Nobody had engaged yet, the being vanishing back into the fissure.
“A dark one?” Ilea asked.
Michael glanced at her.
“The enemy,” Velamyr said. “We have to close this portal or risk an invasion by hostile monsters.”
“Didn’t look very hostile to me,” Ilea said.
“They’re the same we fought before, what are you talking about?” Hector asked.
“Did you not identify it?” she asked.
“No,” he admitted.
“That thing was a warrior. Likely a sapient being. A dark one,” Ilea said.
“Ah, I see,” Hector said.
“That is even worse,” Velamyr said. “Why did it not attack?”
“Because the mana here is not sufficient to supply its need,” Michael said.
“Huh. But they never went back before,” Hector said.
“They couldn’t,” Ilea suggested.
“And more kept coming anyway? If they’re sapient then they’re pretty fucking stupid,” Hector said and laughed.
Michael looked at them. “Excess mana is leaking into the surroundings. Sooner or later, they will be able to pass.”
Ilea noticed a blade of grass sprouting from the stone floor, seemingly out of nowhere.
“Michael, I need you to understand the danger we’re in. No matter what we gain out of this, I won’t risk letting an army of foreign sapient creatures invade these lands. Whatever you want, I’ll give it to you if you close this fissure. Now,” the General said.

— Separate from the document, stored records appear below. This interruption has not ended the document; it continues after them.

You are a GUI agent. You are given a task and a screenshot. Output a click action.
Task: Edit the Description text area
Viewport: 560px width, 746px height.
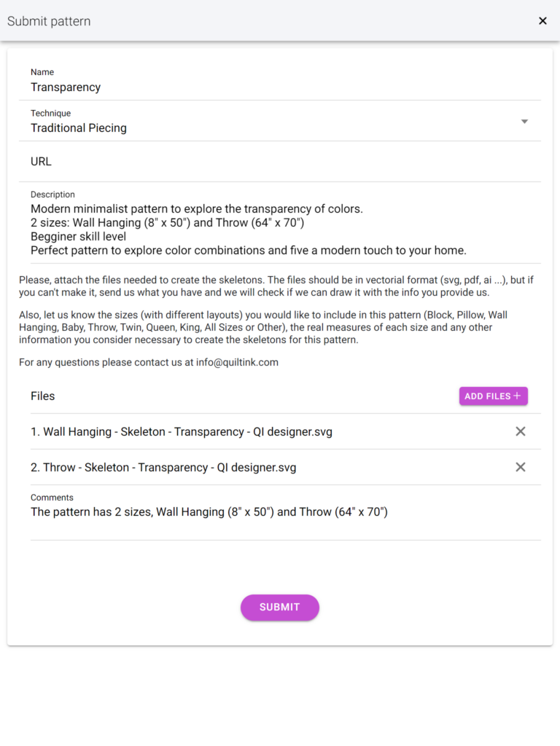pos(280,224)
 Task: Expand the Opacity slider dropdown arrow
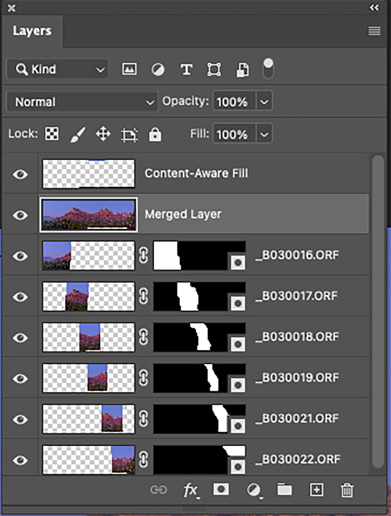pyautogui.click(x=264, y=102)
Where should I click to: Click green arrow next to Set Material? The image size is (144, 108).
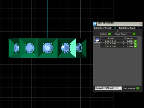pyautogui.click(x=138, y=88)
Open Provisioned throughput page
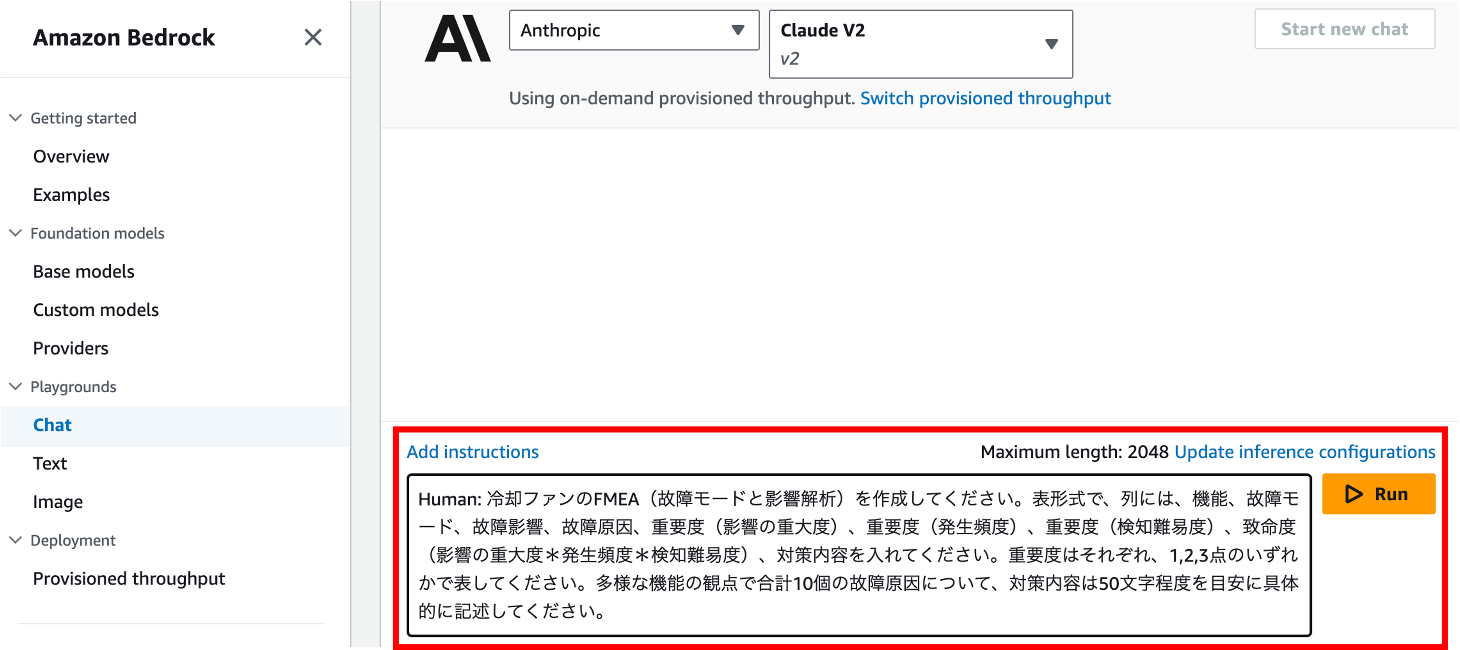 point(129,579)

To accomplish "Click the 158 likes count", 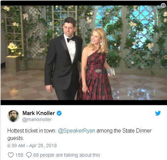I will (19, 155).
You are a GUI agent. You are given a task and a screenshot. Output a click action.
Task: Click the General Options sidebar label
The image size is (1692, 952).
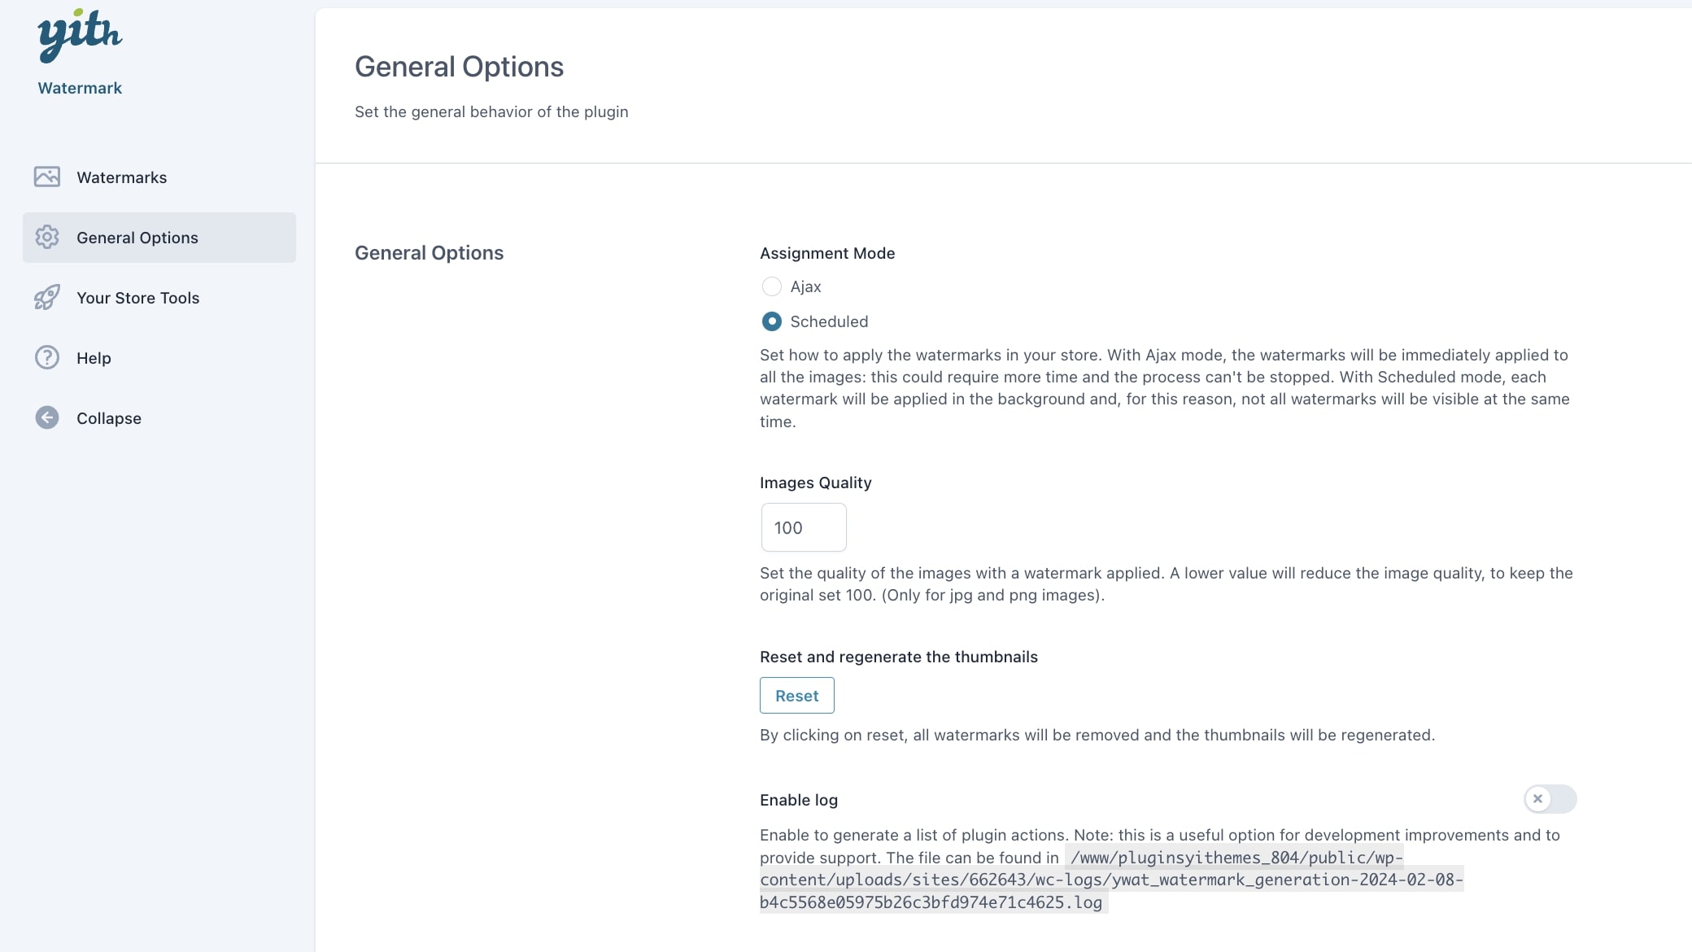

“Not before I go through. I want to at least see what that place looks like. Been a while since I’ve been to another realm,” Hector said.
Ilea quirked up her eyebrows at that. He has a way to go back then?
“You will be stranded on the other side,” Velamyr said.
“Eh,” Hector said and waved his hand sideways.
Michael shook his head. “I cannot close this gate. It’s embedded into our reality and theirs. Lilith destroyed the ritual already. It’s no longer fueled by the runes.”
Velamyr ground his teeth audibly before he stepped closer to the thing. “Then we destroy what’s on the other side before they can do the same to us.”